Task details
Up to and including the line with "The width and height of the screenshot is (800, 480).", copy the records below exactly from their first line.

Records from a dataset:
*****
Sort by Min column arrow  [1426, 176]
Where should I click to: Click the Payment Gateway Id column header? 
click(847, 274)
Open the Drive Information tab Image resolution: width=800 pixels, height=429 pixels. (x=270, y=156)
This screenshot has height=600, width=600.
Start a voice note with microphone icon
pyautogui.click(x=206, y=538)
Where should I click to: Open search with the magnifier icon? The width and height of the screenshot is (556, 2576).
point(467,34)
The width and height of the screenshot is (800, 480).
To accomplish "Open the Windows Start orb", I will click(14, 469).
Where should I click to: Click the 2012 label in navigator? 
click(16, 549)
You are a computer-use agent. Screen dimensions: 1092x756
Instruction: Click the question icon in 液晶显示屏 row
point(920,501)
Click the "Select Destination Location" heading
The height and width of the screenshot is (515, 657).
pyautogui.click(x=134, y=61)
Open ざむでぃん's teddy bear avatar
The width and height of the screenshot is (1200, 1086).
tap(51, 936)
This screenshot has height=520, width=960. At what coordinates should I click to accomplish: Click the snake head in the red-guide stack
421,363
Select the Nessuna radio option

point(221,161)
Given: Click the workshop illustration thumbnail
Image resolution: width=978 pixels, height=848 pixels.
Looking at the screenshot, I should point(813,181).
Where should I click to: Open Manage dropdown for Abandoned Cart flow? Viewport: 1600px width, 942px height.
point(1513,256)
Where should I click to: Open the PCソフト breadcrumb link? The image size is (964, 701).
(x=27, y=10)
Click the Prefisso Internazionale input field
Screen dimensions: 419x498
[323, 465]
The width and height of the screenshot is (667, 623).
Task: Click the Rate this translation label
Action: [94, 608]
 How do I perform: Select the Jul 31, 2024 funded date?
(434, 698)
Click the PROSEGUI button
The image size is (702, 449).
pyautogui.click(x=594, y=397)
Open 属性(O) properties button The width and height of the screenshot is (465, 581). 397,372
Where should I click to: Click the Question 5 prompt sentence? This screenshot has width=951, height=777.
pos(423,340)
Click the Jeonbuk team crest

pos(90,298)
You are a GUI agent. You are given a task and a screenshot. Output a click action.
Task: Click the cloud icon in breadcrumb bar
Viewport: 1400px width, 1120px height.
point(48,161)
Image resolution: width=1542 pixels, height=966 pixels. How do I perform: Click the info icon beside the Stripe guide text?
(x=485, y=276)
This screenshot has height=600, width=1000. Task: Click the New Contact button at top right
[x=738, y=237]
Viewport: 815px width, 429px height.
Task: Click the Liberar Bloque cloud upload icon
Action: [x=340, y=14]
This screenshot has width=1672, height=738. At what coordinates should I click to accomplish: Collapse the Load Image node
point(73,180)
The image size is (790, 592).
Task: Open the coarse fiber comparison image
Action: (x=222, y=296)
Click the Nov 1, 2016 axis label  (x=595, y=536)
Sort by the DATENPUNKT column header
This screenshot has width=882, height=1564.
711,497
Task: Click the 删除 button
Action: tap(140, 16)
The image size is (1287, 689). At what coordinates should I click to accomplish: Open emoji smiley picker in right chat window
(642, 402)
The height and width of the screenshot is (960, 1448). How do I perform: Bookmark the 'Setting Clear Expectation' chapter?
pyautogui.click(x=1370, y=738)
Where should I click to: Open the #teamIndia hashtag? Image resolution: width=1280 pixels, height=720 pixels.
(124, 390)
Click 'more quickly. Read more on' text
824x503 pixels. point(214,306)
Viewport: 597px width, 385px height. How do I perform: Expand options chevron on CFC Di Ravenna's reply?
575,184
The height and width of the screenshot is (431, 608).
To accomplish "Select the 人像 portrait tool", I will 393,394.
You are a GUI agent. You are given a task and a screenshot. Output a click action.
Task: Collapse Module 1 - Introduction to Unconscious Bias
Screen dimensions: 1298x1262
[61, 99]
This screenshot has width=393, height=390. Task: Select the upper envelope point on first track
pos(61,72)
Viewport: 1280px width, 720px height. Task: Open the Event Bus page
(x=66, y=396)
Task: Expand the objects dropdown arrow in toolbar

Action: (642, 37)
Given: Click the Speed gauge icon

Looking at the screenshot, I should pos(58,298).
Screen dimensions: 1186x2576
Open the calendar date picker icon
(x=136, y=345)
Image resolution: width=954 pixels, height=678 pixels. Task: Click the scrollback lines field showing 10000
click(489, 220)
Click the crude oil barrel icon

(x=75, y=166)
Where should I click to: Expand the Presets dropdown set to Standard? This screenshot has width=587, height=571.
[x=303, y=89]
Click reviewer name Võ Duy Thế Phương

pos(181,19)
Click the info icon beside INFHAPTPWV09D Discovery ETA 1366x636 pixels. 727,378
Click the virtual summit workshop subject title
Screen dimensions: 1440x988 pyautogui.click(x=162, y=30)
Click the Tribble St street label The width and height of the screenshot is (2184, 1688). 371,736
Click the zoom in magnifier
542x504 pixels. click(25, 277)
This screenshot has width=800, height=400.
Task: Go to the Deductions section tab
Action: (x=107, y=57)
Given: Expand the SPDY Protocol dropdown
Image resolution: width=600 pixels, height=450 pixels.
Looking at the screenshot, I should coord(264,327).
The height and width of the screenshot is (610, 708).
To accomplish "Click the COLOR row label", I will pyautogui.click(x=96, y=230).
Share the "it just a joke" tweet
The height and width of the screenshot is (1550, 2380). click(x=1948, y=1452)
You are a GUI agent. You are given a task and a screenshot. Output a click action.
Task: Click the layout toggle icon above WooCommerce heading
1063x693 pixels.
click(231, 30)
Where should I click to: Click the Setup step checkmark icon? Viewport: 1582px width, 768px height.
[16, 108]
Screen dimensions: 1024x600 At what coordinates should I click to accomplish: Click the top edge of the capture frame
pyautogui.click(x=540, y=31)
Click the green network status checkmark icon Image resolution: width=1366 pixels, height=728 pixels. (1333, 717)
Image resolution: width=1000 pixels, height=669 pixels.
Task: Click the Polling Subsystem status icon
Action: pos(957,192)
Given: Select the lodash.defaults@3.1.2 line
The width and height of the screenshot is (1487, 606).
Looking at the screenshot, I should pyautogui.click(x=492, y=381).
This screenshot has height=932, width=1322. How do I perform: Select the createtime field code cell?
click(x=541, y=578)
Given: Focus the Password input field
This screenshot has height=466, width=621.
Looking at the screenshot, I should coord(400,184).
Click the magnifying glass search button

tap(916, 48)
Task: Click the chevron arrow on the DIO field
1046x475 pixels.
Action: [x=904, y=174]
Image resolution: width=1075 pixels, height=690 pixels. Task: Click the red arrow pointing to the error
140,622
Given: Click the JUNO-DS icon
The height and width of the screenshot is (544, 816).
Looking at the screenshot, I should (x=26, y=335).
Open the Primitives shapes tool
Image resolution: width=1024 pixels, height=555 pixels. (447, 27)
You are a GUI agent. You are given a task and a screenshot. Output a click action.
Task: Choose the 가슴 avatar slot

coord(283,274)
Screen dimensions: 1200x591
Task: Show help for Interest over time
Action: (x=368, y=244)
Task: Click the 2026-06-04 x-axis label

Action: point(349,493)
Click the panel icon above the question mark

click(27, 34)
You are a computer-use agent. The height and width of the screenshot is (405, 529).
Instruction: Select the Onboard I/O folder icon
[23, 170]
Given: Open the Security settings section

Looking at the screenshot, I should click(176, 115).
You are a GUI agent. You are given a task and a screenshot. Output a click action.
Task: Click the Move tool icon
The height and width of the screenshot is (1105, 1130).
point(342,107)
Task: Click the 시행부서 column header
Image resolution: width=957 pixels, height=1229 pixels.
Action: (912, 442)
*****
Solution for this task
Sort by Min column arrow  [1426, 176]
Where should I click to: Click the Payment Gateway Id column header? 
click(847, 274)
Open the Drive Information tab Image resolution: width=800 pixels, height=429 pixels. (x=270, y=156)
This screenshot has height=600, width=600.
Start a voice note with microphone icon
pyautogui.click(x=206, y=538)
Where should I click to: Open search with the magnifier icon? The width and height of the screenshot is (556, 2576).
point(467,34)
The width and height of the screenshot is (800, 480).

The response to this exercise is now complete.